De 'jihad met het zwaard' is daarenboven onderworpen aan een hele reeks strikte voorschriften die gebaseerd zijn op de Koran en de Sunnah van Mohammed, alsook op de regels die de eerste Kalief, Abu Bakr, oplegde aan een leger dat hij naar het slagveld stuurde.
Abu Bakr legde zijn metgezellen de volgende 10 regels van oorlogsvoering op (Al-Muwatta, Volume 21, Hadith 10) :
- Dood geen vrouwen
- Dood geen kinderen,
- Dood geen bejaarden,
- Dood geen zieken.
- Hak geen bomen om of verbrand ze niet, vooral als het fruitdragende bomen zijn (ook de oogst mag niet vernield worden).

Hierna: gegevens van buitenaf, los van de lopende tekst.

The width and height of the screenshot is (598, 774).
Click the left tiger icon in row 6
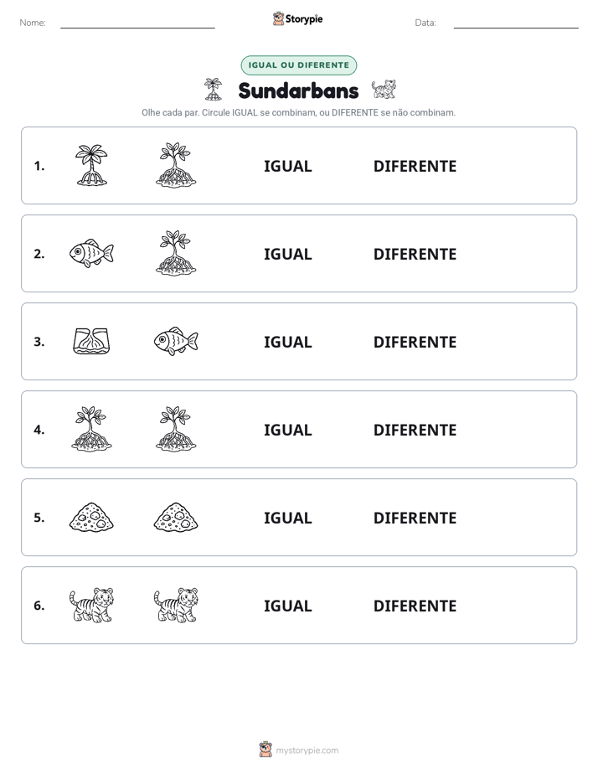coord(91,605)
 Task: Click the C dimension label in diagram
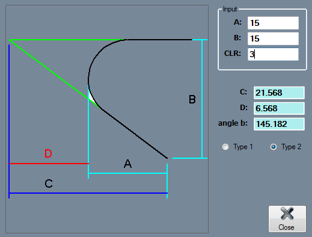coord(49,183)
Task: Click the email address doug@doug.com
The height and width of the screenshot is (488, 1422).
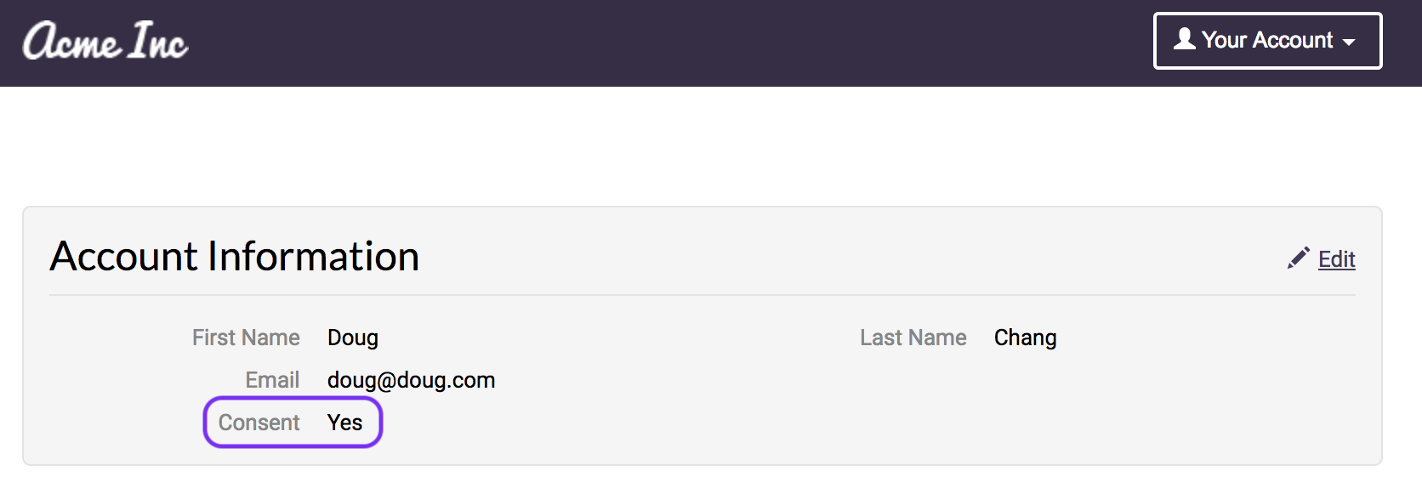Action: click(411, 380)
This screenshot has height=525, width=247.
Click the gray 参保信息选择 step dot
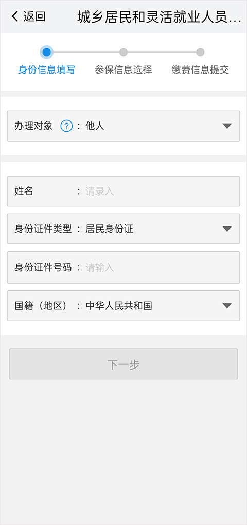point(124,52)
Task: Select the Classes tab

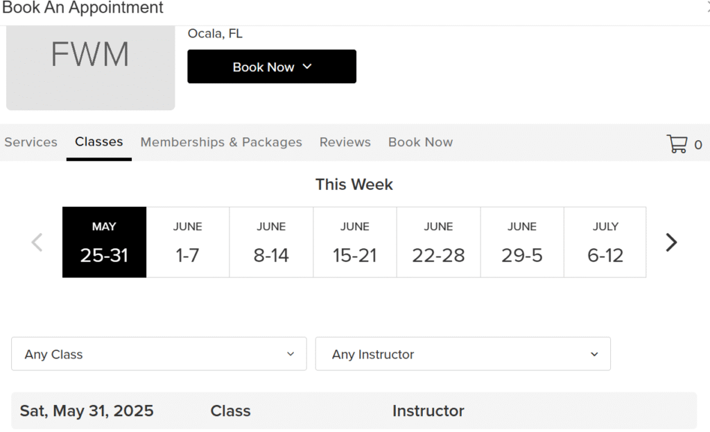Action: [98, 141]
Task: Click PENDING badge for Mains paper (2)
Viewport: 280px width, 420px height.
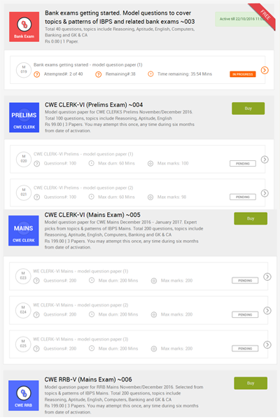Action: [245, 314]
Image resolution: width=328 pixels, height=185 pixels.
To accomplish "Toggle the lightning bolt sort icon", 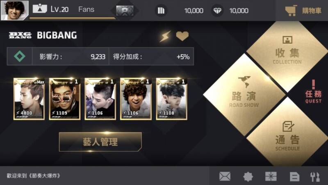I will (165, 36).
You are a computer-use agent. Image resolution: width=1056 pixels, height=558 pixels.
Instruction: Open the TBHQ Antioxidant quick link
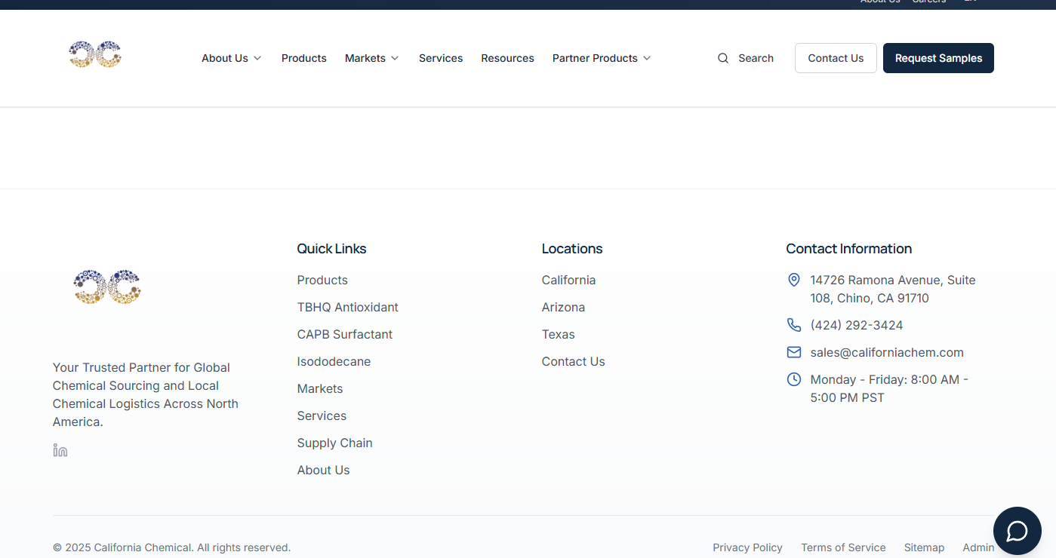pyautogui.click(x=347, y=307)
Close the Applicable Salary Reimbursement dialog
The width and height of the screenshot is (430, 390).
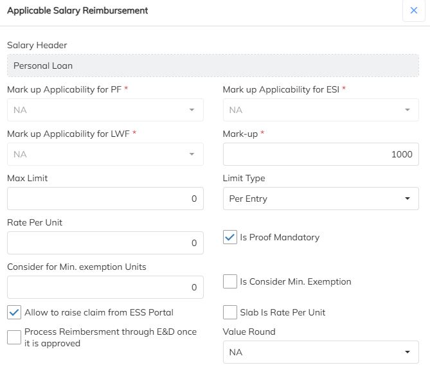414,11
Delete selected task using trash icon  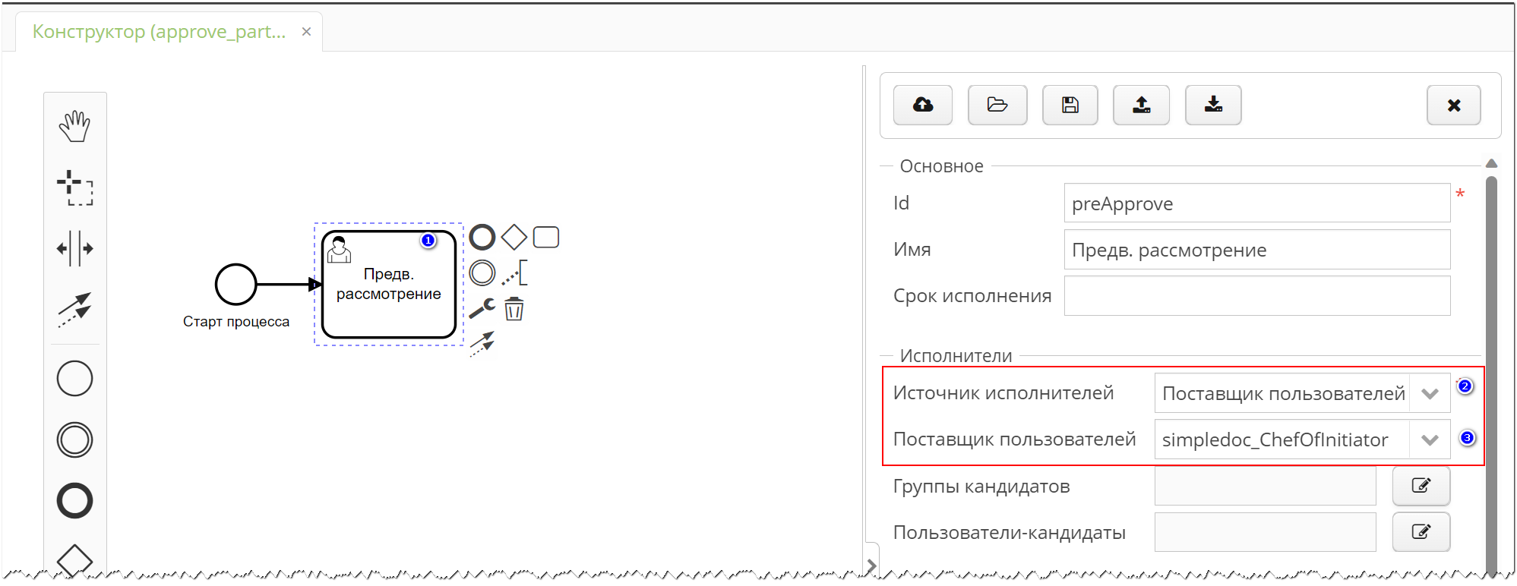click(x=514, y=309)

- Verniel geen onbewoonde plaatsen.
- Dood geen dieren behalve voor voedsel.
- Verbrand geen bijen en drijf hen niet uiteen.
- Steel niets van de zaken die in beslag genomen werden gedurende de strijd. >
- En handel niet laf.
Uit andere hadith blijkt dat Abu Bakr ook stelde dat priesters en kloosterlingen met rust gelaten moesten worden, en dat men hun gebedshuizen niet mocht vernielen. Ook burgerconstructies moeten gespaard blijven.
Abu Bakr zei ook dat men zelfs de melk van de dieren niet mocht gebruiken tenzij men de toestemming had van de eigenaars van de dieren. Islam kent een zeer uitgebreid stelsel van dierenrechten. Tijdens de oorlog mogen dieren niet gedood worden, tenzij voor voedsel, omdat een oorlog een zaak tussen mensen is en dieren daar niet het slachtoffer mogen van zijn.
Sommige muslims wijzen erop dat als er sprake zou kunnen zijn van een 'heilige oorlog', dit enkel is in de zin van een oorlog waarin muslims gebonden zijn aan zulke 'heilige' door de Koran en de Sunnah ingestelde hoogstaande principes. Het is echter helemaal geen heilige oorlog in de zin waarin dit in het Westen begrepen wordt, met name een oorlog om anderen met geweld te bekeren tot het eigen geloof.
Zoals in 'jihad al-kuffar' gemotiveerd werd is het muslims volstrekt verboden deel te nemen aan zulk een oorlog. De Koran garandeert immers godsdienstvrijheid en verbiedt uitdrukkelijk het gebruik van dwang in de godsdienst.